* Pointing records for text and elements:
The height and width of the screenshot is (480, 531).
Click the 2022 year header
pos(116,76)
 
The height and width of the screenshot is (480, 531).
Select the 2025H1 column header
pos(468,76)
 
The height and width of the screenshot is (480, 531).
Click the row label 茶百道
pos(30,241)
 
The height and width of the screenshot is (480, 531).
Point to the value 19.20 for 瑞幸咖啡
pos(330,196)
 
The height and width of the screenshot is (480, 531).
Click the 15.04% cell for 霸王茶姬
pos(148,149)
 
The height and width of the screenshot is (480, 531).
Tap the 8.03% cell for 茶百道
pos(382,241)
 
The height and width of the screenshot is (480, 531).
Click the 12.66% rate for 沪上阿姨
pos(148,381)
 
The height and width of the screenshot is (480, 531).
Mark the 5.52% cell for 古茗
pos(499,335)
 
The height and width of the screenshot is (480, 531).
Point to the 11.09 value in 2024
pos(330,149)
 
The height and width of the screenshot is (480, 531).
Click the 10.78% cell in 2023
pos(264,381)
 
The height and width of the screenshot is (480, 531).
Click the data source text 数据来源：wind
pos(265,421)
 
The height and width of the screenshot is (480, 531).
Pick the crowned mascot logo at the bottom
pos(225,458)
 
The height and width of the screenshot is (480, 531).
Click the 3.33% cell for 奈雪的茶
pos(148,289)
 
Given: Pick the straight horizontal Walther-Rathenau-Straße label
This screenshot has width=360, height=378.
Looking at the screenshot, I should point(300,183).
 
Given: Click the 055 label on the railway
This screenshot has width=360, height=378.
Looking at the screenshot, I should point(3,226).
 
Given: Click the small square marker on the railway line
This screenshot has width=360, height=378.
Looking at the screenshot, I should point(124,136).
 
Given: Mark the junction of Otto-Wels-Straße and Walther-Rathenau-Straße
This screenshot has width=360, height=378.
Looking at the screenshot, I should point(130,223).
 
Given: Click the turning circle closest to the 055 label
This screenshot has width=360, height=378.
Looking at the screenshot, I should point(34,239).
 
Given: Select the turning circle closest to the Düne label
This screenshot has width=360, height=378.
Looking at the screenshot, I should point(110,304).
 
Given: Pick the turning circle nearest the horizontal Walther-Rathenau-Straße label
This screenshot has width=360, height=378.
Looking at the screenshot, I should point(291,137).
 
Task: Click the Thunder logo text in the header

* Short exercise:
List each line above that contains the string "label", copying every such line in full. Letter case must match.

* The result:
Click the row label 茶百道
Given: Pick the straight horizontal Walther-Rathenau-Straße label
Given: Click the 055 label on the railway
Given: Click the turning circle closest to the 055 label
Given: Select the turning circle closest to the Düne label
Given: Pick the turning circle nearest the horizontal Walther-Rathenau-Straße label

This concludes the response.